En conclusion, il y a deux manières de penser la démondialisation. Soit on subit la démondialisation et, en restant attachés à la vision de la mondialisation telle que nous l'avons connue jusqu'à présent, on est conduits à regretter en permanence les décisions protectionnistes de nos partenaires commerciaux - comme l'Inflation Reduction Act des États-Unis - et on va de pénurie en pénurie. Soit on prend conscience qu'on a des intérêts stratégiques, des équilibres sociaux et des intérêts environnementaux à protéger et on organise la démondialisation.
Il n'y a pas de solution miracle mais un éventail de solutions. Une première piste consisterait à définir ce que sont les infrastructures stratégiques européennes à protéger, plutôt que de s'appuyer sur des infrastructures non européennes. La Banque centrale européenne (BCE) commence à réfléchir à la mise en place d'une monnaie numérique de banque centrale mais malheureusement, elle choisit un partenaire non-européen : la société Amazon. Une autre piste consisterait à instaurer une responsabilité territoriale des entreprises, plus complète que la responsabilité sociale et environnementale des entreprises (RSE) qui repose sur une vision trop abstraite et mondiale et permet de dégrader un espace en effectuant une compensation à l'autre bout du monde. Il conviendrait de territorialiser la RSE. Enfin, nous devons avoir une réflexion plus poussée sur le transport maritime et son cadre réglementaire.
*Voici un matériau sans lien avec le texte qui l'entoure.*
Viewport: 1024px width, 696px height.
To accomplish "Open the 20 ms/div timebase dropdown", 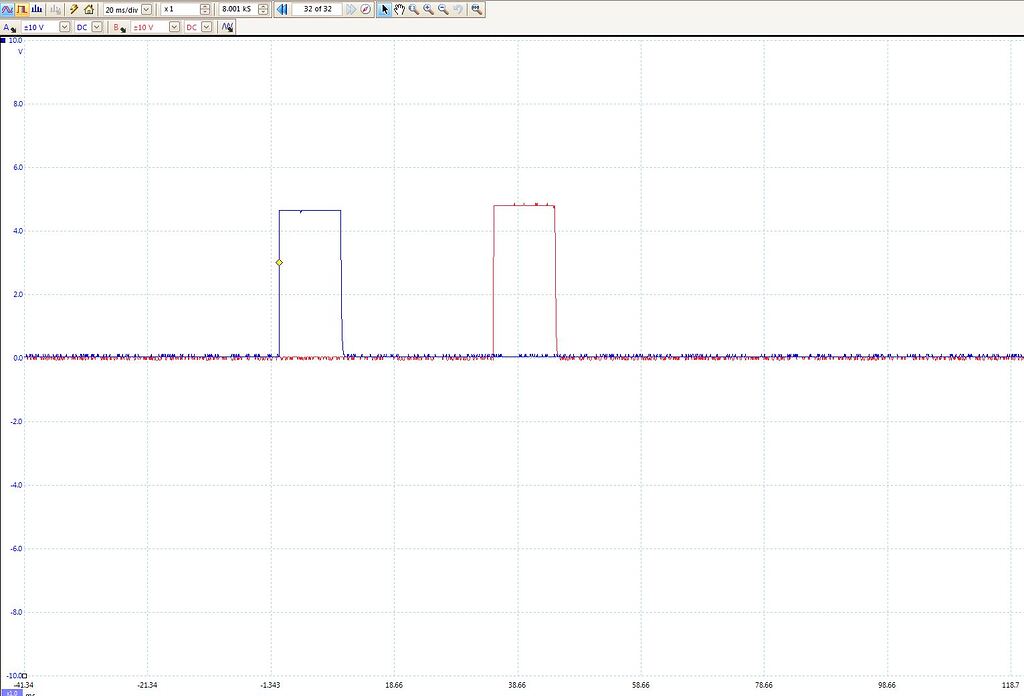I will [x=144, y=9].
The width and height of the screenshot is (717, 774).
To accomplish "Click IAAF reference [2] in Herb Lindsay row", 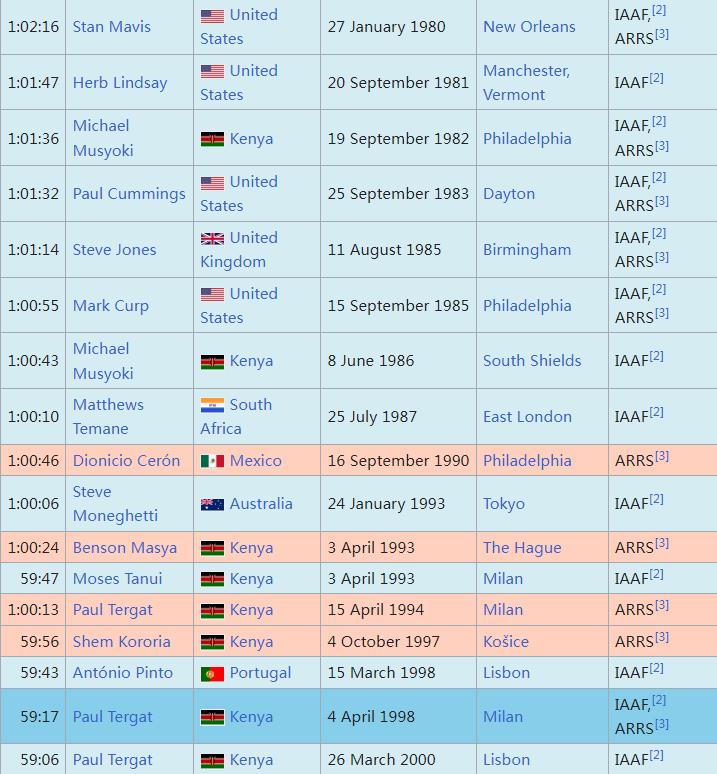I will click(x=657, y=79).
M. Mathieu Darnaud, président. - A-t-on réellement les moyens de parvenir à une certaine forme de démondialisation, alors que nos économies sont de plus en plus imbriquées ? L'Accord économique et commercial global entre le Canada et l'Union européenne (CETA) ou encore l'accord entre l'Union européenne et le Mercosur posent des questions en matière de sécurité alimentaire et de normes sanitaires et agricoles. Alors que la France était le grenier de l'Europe et exportait, désormais, on importe de plus en plus de produits agricoles et alimentaires.
Concernant le transport maritime, je souscris à votre analyse, mais le poids de la Chine dans les échanges ainsi que sa maîtrise des infrastructures portuaires sont devenus prépondérants, comme on le voit dans les Caraïbes - au Panama, en Jamaïque, à Sainte-Lucie - ou encore dans l'Océan indien - à Maurice, au Comores, à Madagascar - alors que nous-mêmes avons du mal à donner une dimension suffisante à nos infrastructures comme à Pointe-à-Pitre ou encore dans le canal du Mozambique. Cela pose la question de nos capacités et de nos moyens, à l'échelle française et européenne.
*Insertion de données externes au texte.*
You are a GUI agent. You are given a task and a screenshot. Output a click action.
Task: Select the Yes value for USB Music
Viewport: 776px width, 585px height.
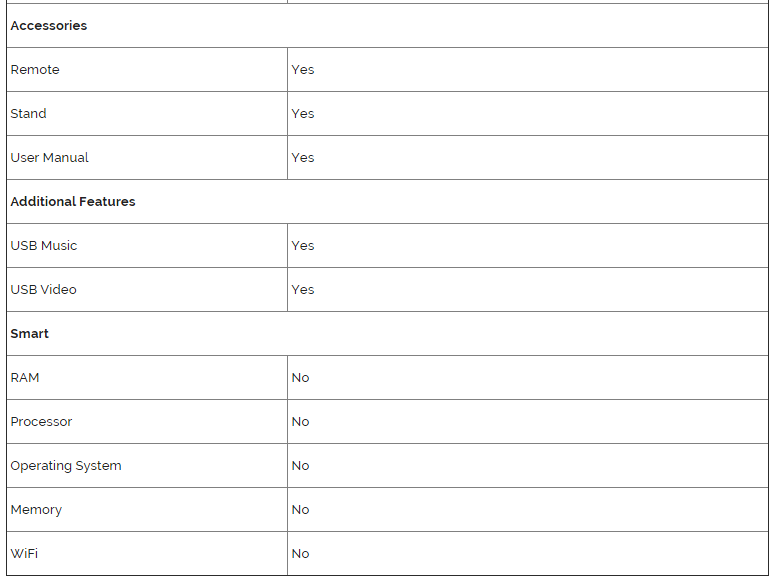point(303,246)
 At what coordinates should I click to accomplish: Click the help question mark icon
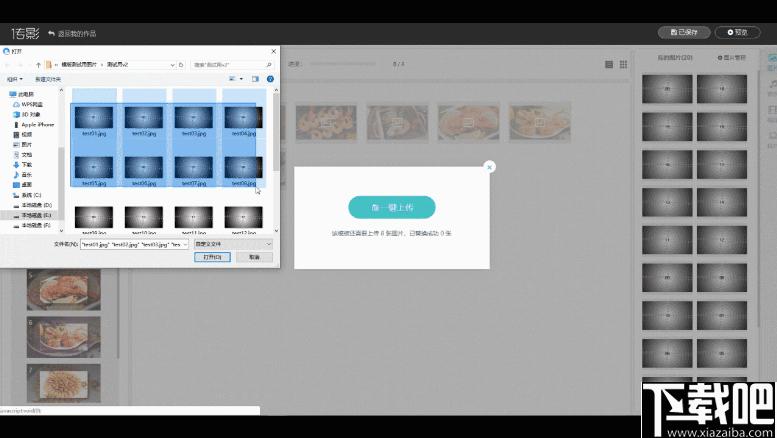click(270, 79)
Le lien des entreprises au territoire est essentiel mais les entreprises de taille intermédiaire allemandes sont bien plus liées à leur territoire que les entreprises françaises. Le coût de la démondialisation ne risque-t-il pas d'être trop fort pour le consommateur français ? Une dernière interrogation porte sur la géopolitique de l'eau. Un État riche peut être vulnérable : si la Malaisie ferme le robinet, Singapour s'effondre, malgré ses réserves financières considérables.
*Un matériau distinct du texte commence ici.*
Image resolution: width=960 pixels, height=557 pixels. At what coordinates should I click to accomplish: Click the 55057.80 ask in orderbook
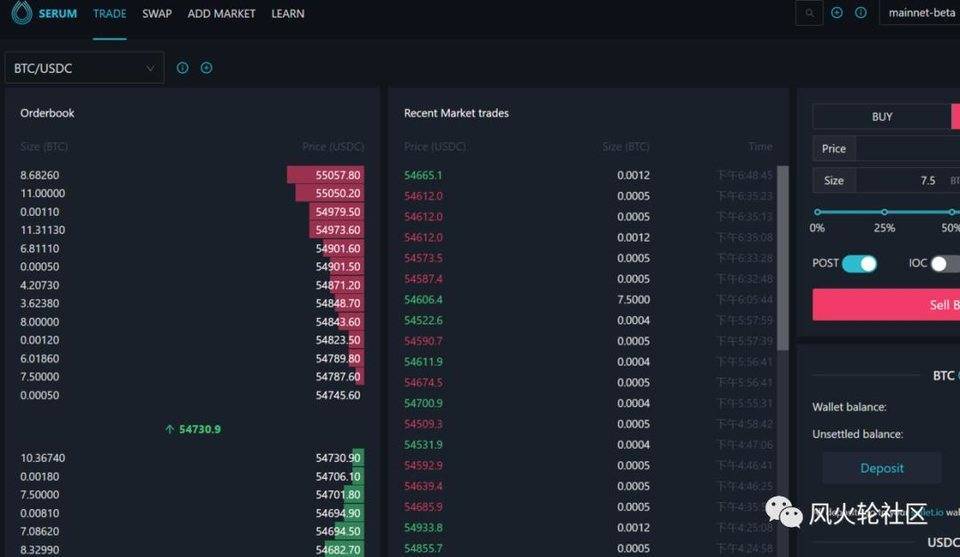tap(338, 175)
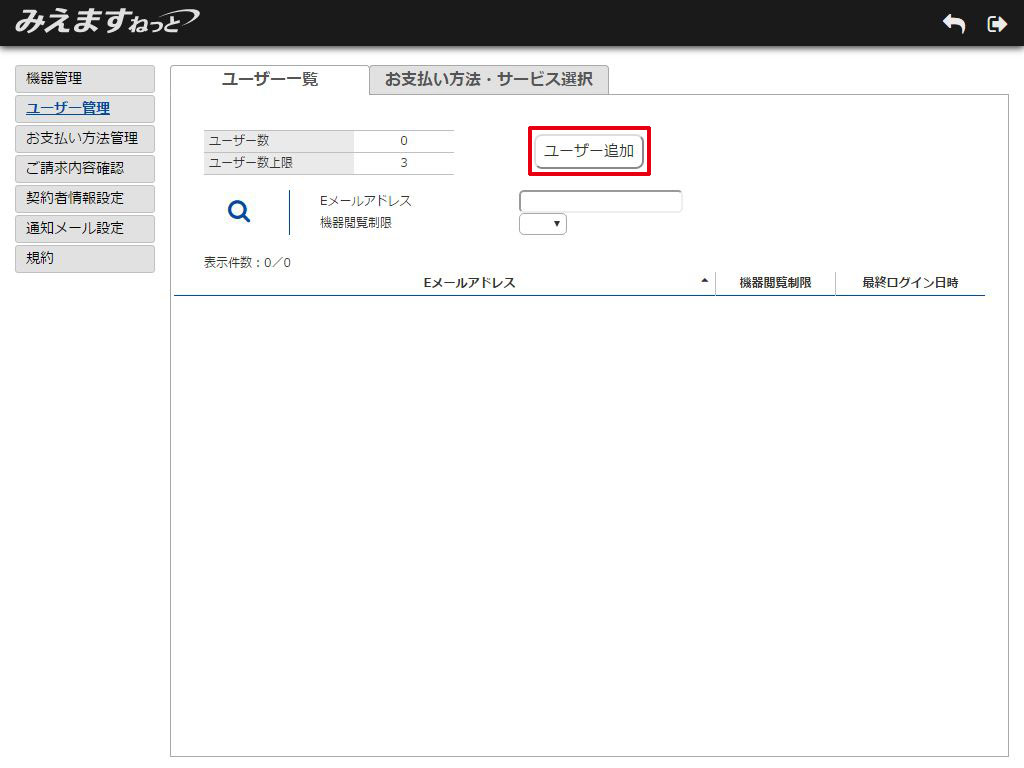Sort by 機器閲覧制限 column header
The image size is (1024, 768).
(775, 283)
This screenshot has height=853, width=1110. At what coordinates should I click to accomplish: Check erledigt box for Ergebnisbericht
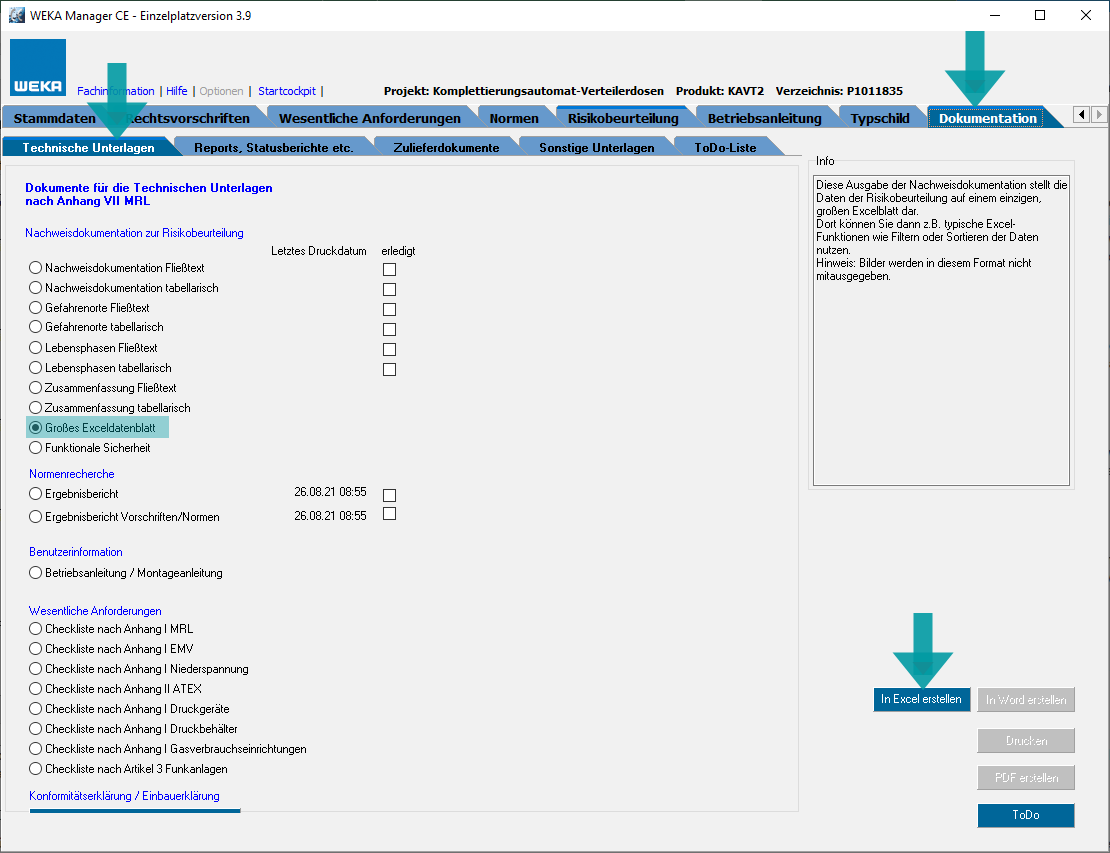[x=390, y=495]
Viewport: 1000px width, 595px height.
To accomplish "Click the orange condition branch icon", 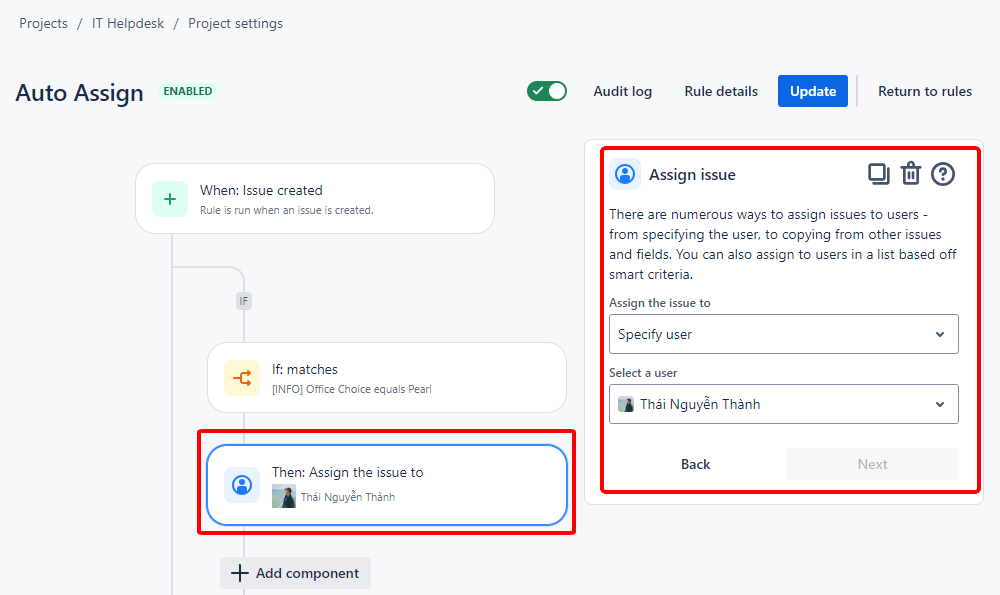I will pos(242,378).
M. Guillaume Vuillemey. - Il ne s'agit pas de renoncer aux interdépendances et aux échanges mais il faut redéfinir la manière dont on fait fonctionner les échanges. Aujourd'hui, les imbrications sont pensées uniquement sur le plan économique. Or, la recherche du prix le plus bas ne doit plus être le critère unique de nos choix. Il convient de remettre du politique dans l'économique, en définissant quelques priorités à l'échelle de la France et de l'Europe. Il faut ainsi définir quels sont les partenaires stratégiques que l'on souhaite avoir. Le débat sur la manière dont l'Europe va se définir dans la prochaine décennie entre les États-Unis et la Chine est à cet égard très important. Il s'agit aussi pour nous de savoir si l'on souhaite dépendre d'infrastructures américaines ou chinoises ou si l'on veut des infrastructures européennes. Bref, il convient de dire quelles dépendances nous acceptons.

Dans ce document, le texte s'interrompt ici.